▶ Assignment
Only the lines from the one bearing "Clear formatting with the Tx icon" through the end of the entries should be output, exactly as they stand, and pictures should be skipped.

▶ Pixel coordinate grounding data
>>>>>

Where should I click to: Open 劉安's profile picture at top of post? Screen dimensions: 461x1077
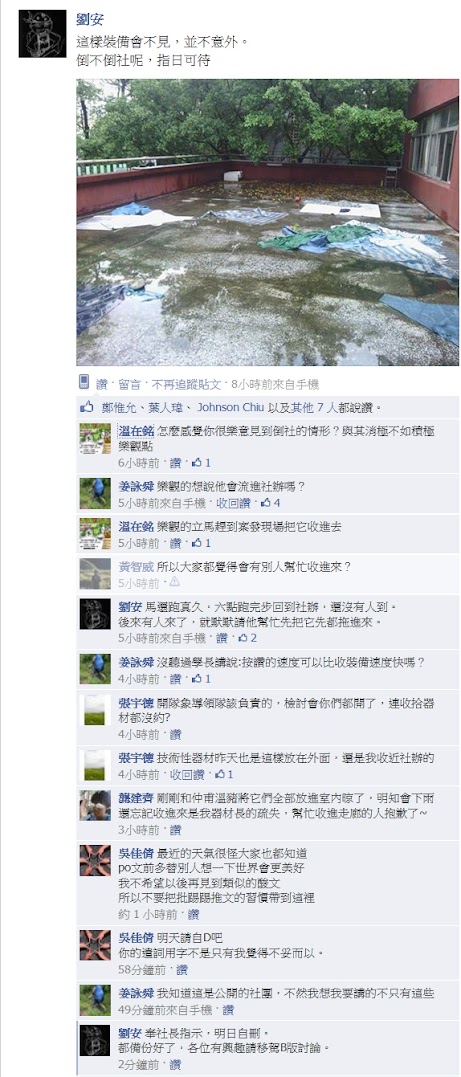43,34
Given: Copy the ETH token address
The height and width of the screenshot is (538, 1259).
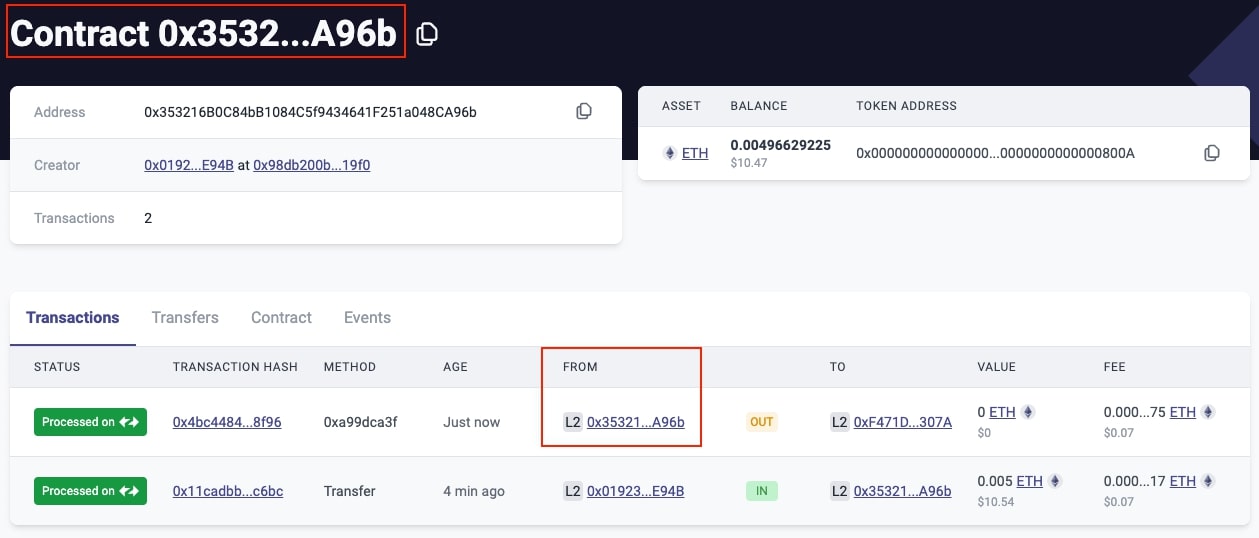Looking at the screenshot, I should pos(1211,153).
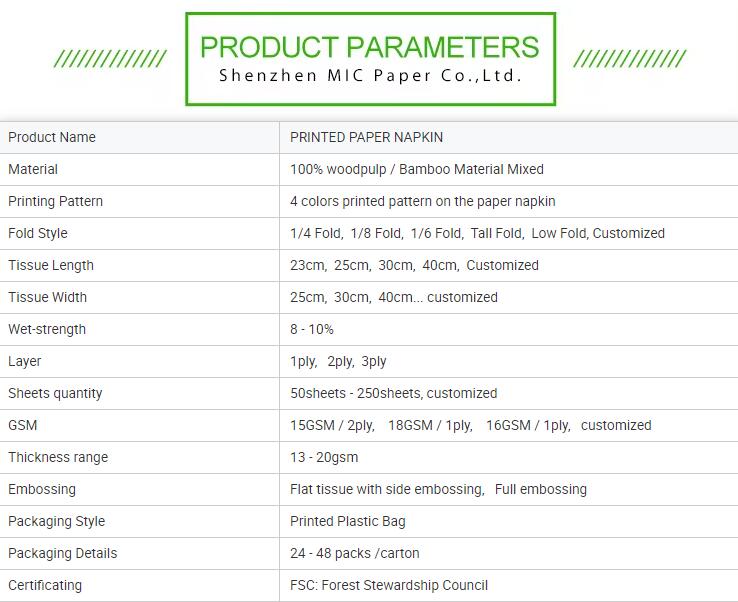The height and width of the screenshot is (602, 738).
Task: Select the Layer 1ply, 2ply, 3ply value
Action: pos(338,361)
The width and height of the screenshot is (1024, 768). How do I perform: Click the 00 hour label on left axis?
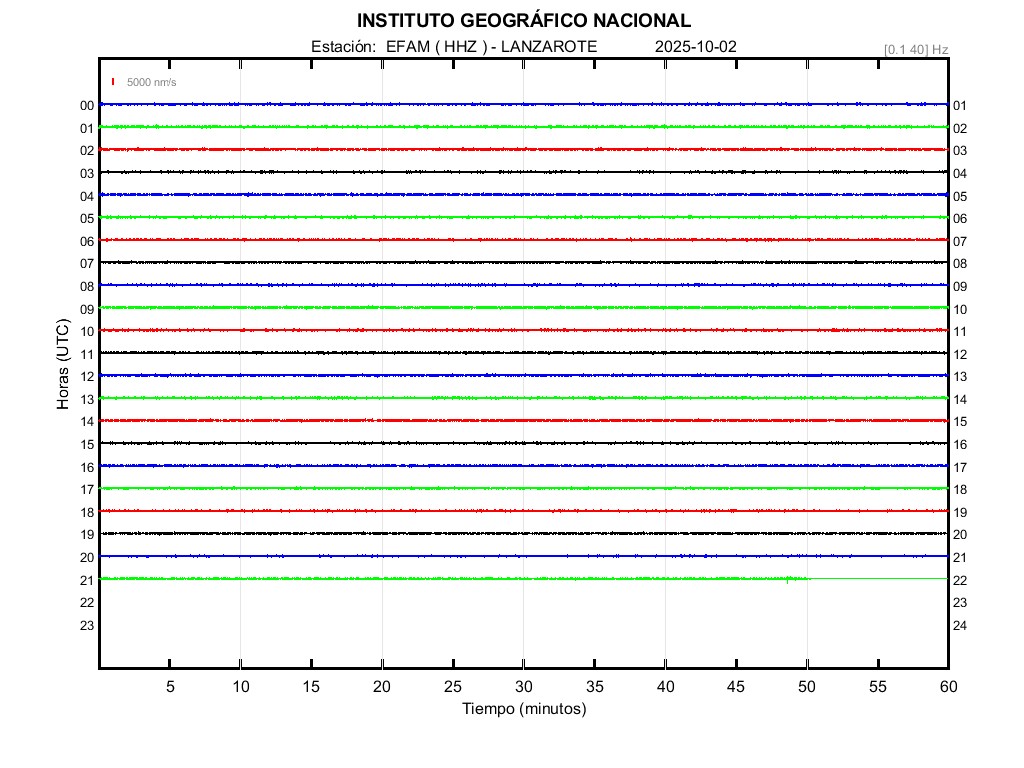pyautogui.click(x=87, y=105)
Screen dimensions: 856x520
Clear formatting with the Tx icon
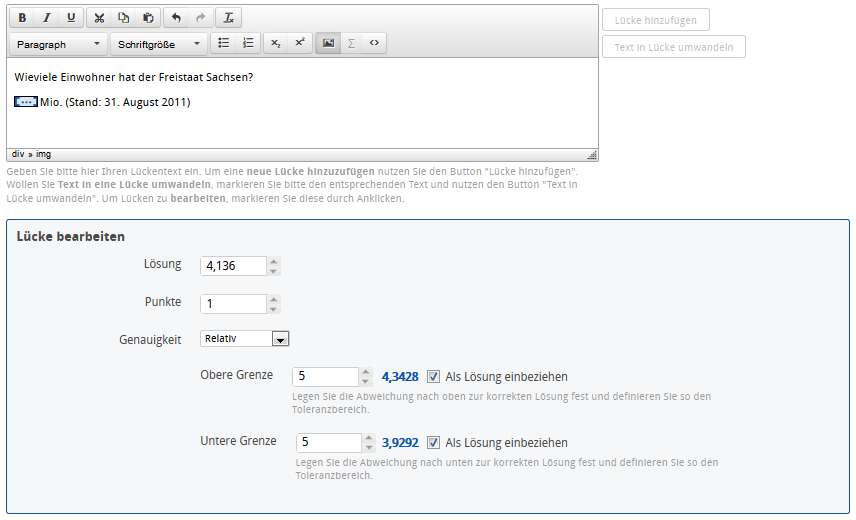pyautogui.click(x=228, y=18)
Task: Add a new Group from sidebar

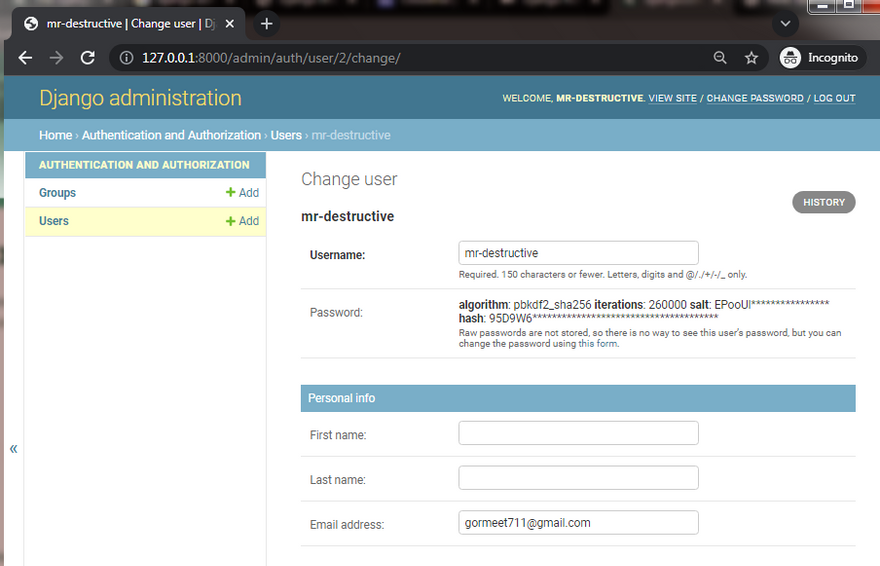Action: (242, 193)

<<<<<

▶ Response to the task
Clear formatting with the Tx icon
pyautogui.click(x=228, y=18)
Task: Add a new Group from sidebar

Action: (242, 193)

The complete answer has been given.